Your Personal Ping-demic - Next Action Associates

With coronavirus cases recently rising in the UK, every day hundreds of thousands of users of the government’s covid app were pinged and told to self-isolate.  The app mashes up covid test results and location information to determine who has been near an infected person for 15 minutes or more.  The number of pings being sent every day was so large that the talk in the UK press was of a “ping-demic”, with worrying implications for businesses and public services as more and more staff members were off work post-ping.

This deep in the pandemic, we’re wearily aware of the things that we can do to reduce the risk of infection.  More social distancing, for example, means less risk of the dreaded ping.  My concern here though isn’t for your physical health.  I’m looking out, as usual, for your mental health, for your ability to be both productive and stress-free.

My suspicion is that you may be enduring your own personal ping-demic.  And like taking anti-covid precautions, I expect there are things you could be doing in the face of a ping-demic to reduce the impact on your life.

The pings I’m talking about are those that vie for your attention on the screens of your various devices.  Received a new WhatsApp message?  The app’s icon lets you know by sporting a red dot.  New text message? That icon sprouts the red dot.  New Teams post?  The icon morphs to let you know.  New Email arrives?  Not only does the app icon on your mobile device let you know, but you get a desktop notification on your laptop for good measure.

How many such pings are you getting?  Is it fair to say that the pings are coming more quickly than you are responding to them?

Welcome to your ping-demic.

So, what’s to be done?  What would be the equivalent of social distancing to help you deal with your ping-demic?

Have a cold, hard look at the pings you’re allowing yourself to receive.  Unlike the dreaded covid ping, you have control of which app notifications you see.  Most mobile apps turn on notifications by default when installed, but you can choose to turn them off, app by app, in your device’s settings.  Many of us are so used to seeing a screen full of app icons with little red dots that we’ve gone numb to them.

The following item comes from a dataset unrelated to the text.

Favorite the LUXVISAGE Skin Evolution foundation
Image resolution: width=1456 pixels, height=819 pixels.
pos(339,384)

In my experience, a little ruthlessness can be helpful here.  It occurred to me many years ago that seeing the app’s indication of the unread email count was not helpful.  Email arrives for me regularly, so I’ve pretty much always got unread emails waiting in my inbox.  With that in mind, I decided that I could turn off the notification, as it wasn’t adding to my knowledge or helping me to make better decisions about what to focus on.  At first it was strange not to see the number of unread emails indicated on the app’s icon, but over time I came to realize that the notification was more distraction and less helpful information.

Ask yourself, app by app, whether it’s helpful for you to be getting notifications from it.

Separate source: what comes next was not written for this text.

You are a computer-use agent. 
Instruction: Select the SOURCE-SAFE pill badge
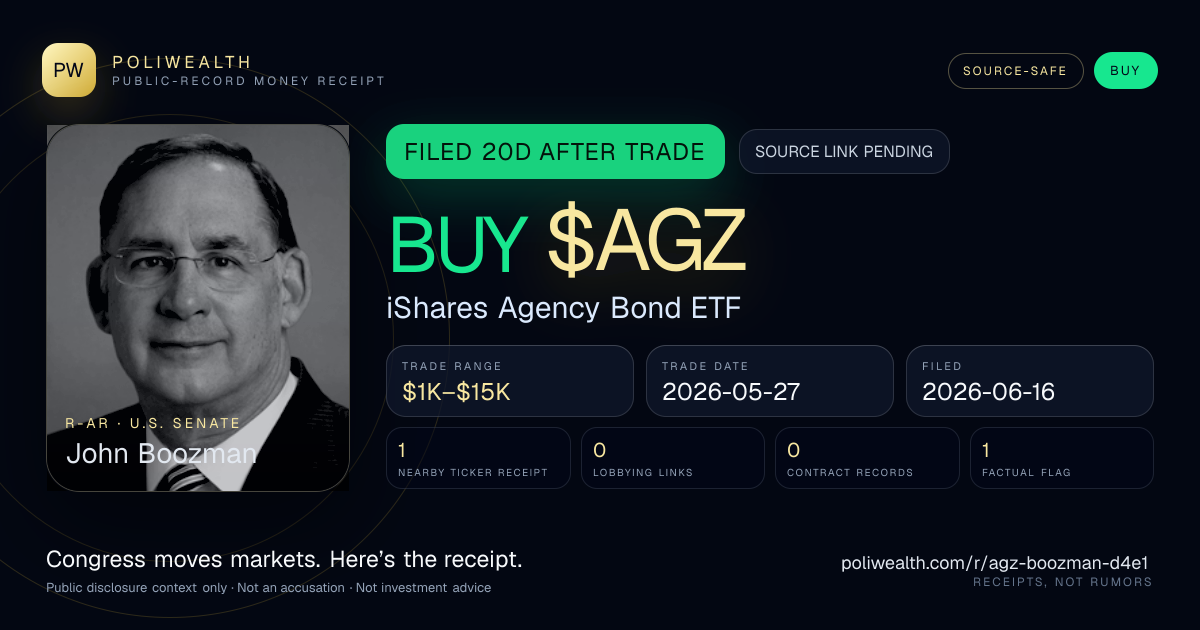pos(1016,71)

The same goes for the notifications you’re getting on your laptop or computer.  I’m not saying by the way that you should turn off notifications for all your apps.  I’ve found quite often that when I install a new app it can be quite helpful to allow it to display notifications while I get to know it.  Later I can decide which pings, if any, I want it to send me.

Ultimately you should set up your reminders so that they serve you best.  What things do you want to be pinged about?  Lots of things in the world want your attention.  Jealously guard it, so that you can focus on the things that matter most to you.